After seven decades, they’re still a family.
Oak Harbor High School’s class of 1953 will gather this Wednesday to celebrate the 70th anniversary of their high school graduation.
The small group, which welcomes caretakers as well as friends from the classes of ‘51, ‘52 and ‘54, will meet at 1 p.m. Aug. 2 at El Cazador to enjoy lunch together and reminisce about memories made in a bygone era on Whidbey Island.
The 70th anniversary class reunion isn’t the first time the 1953 graduates have gotten together since finishing high school; Anabelle Mitchell, the class treasurer and one of the event organizers, said the class has continued to gather regularly since graduation, but since the COVID-19 pandemic put a temporary stop to their gatherings, it was difficult to track people down for the upcoming reunion.
Mitchell recalled that in the 1950s, Oak Harbor was a much smaller town than it is today; the class of 1953 had only around 40 students, and everyone knew not only their classmates, but their classmates’ siblings and parents, too.
This made for a close-knit community — but it also meant you couldn’t get away with anything, because undoubtedly, it would get back to your parents, Mitchell said with a laugh.
“We’re glad we graduated when we did,” Mitchell said. “We were more like a family.”
In 1953, Marilyn Monroe was rapidly rising to fame in Hollywood, the Korean War came to an end, Burger King opened its first restaurant in Florida and the early chill of the Cold War could be felt across the globe.
Carol Hallberg Olsen, another of the organizers, said a lot of things about the high school experience were different back in the early ‘50s.
There were no massive parking lots on campus, because very few students drove to school.
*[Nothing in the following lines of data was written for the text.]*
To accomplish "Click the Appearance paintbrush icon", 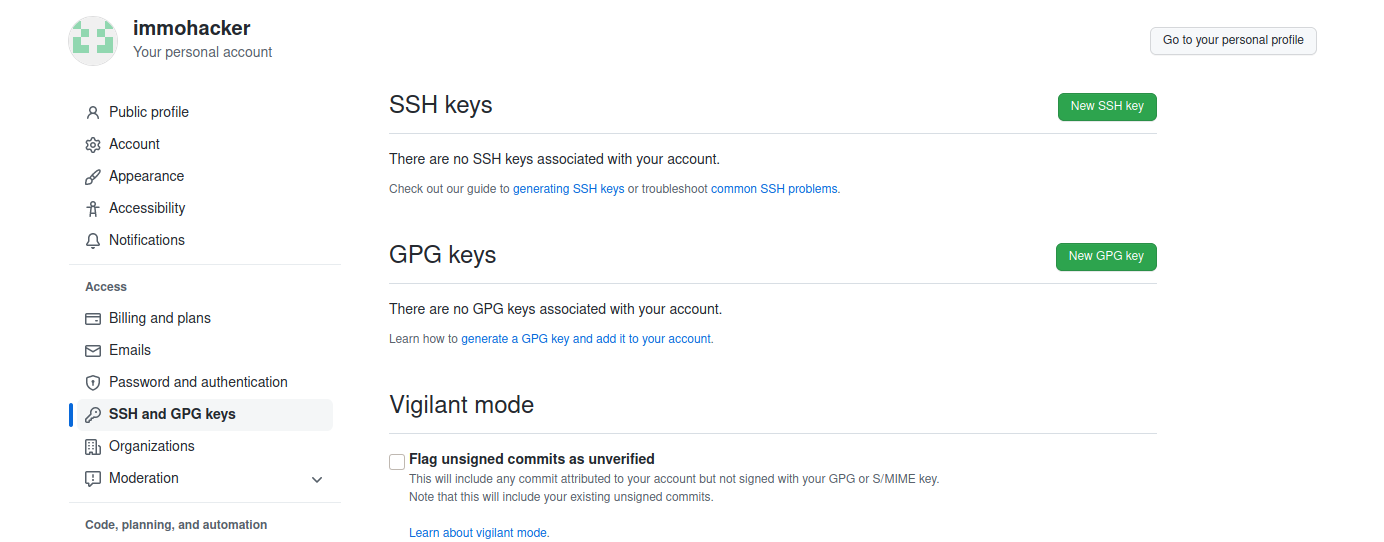I will tap(93, 176).
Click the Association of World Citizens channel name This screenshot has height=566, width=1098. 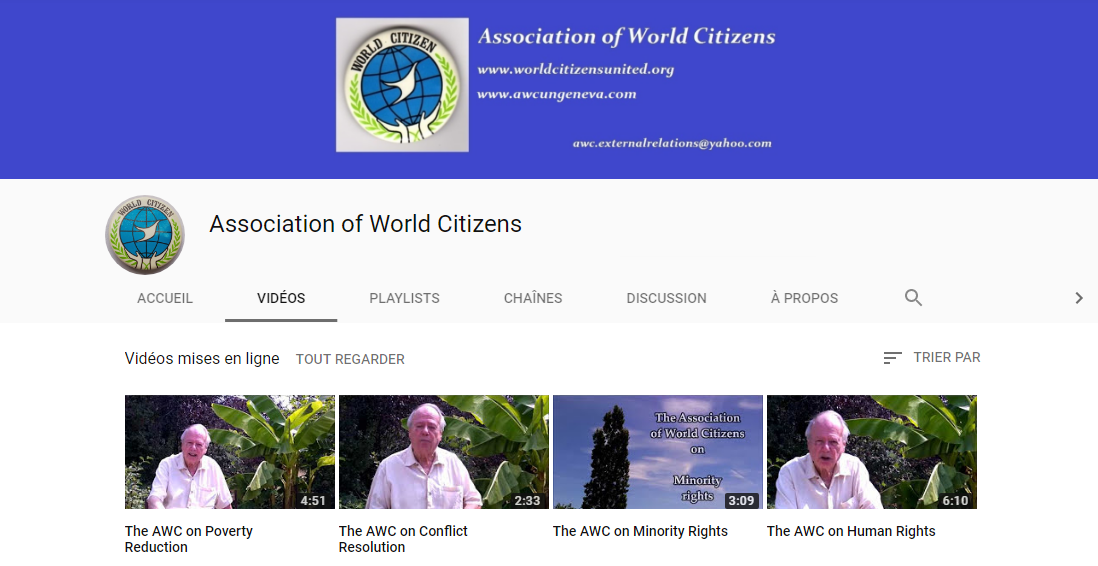pos(365,224)
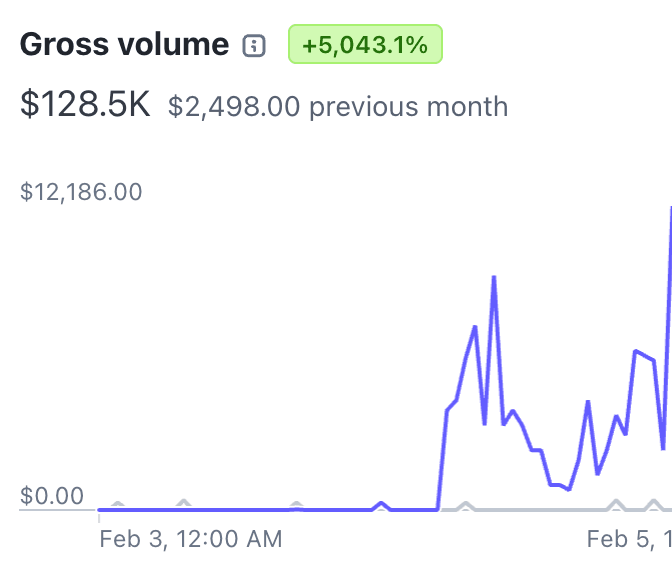Click the leftmost gray previous-period bump
The width and height of the screenshot is (672, 576).
118,504
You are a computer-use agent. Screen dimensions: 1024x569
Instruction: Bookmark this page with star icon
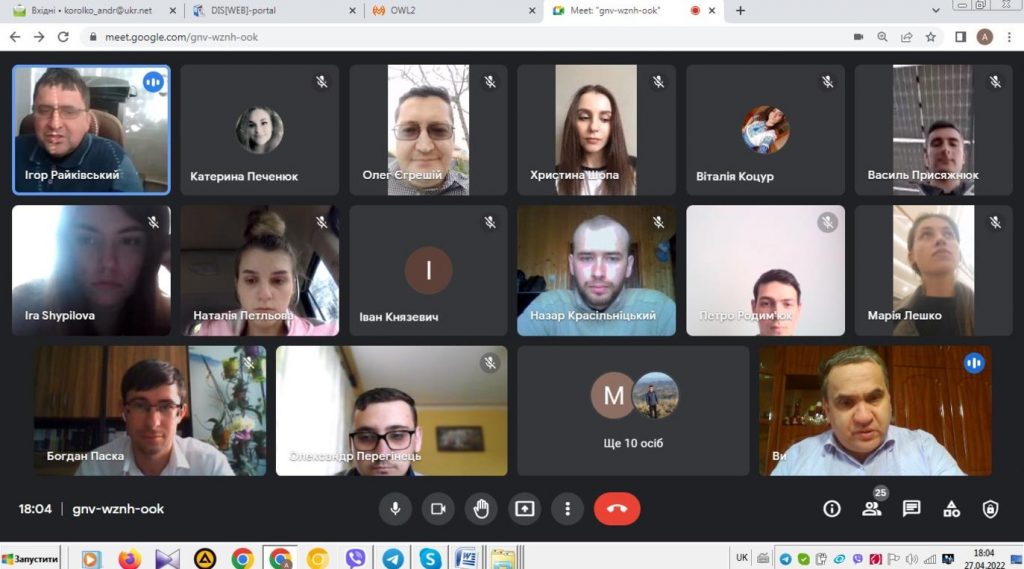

During lunch time, students would walk to the diner across the street to buy a milkshake and a hamburger. A milkshake cost a quarter, Olsen remembered, and a hamburger cost even less. Students who brought their own lunch would sit on the lawn or on the bleachers in the gym to watch other students play ball.
Olsen, who was a cheerleader, said the sports teams seemed to do well that year. Students could pay 15 or 25 cents to ride the bus to out-of-town games.
Mitchell added that there weren’t as many choices in the curriculum as students have now; the school offered only the classes students needed to take to get to college. Outside of school, kids might spend their free time at the roller rink, the bowling alley or the occasional movie, Mitchell said, but many students, especially the “country kids,” had to go home and help with chores.
Though most of the class left Whidbey Island after graduation, Mitchell said many of them returned. She postulated that the presence of family and close, genuine friendships is what drew people back to the island.
Over the years, Olsen has assembled memory books containing pictures of the class’s time together, both early photographs from their school years and pictures of their many subsequent gatherings. She said she will bring the memory books to the reunion on Wednesday so attendees can look through them.
Most of the class was born in 1935, Olsen said, making them 88 years old now.
“But we look good,” she said.
One of her most popular memory books is the one containing obituaries of classmates, teachers and friends, Olsen said. Of the approximately 40 kids in the class of 1953, around three quarters of them have passed away.
Mitchell said there probably aren’t many people who have been to as many of their classmates’ funerals as this class has.
“We go to them all,” she said. “We go because we remember them.”
Though it may be a small group who gathers for the reunion, Mitchell said she believes it will be a good time looking through photos and collectively remembering the era of their youth.
“That’s why we like to get together,” she said. “We’re all in the same ‘time zone,’ and it’s good to be able to reminisce with people that are in your same frame of mind.”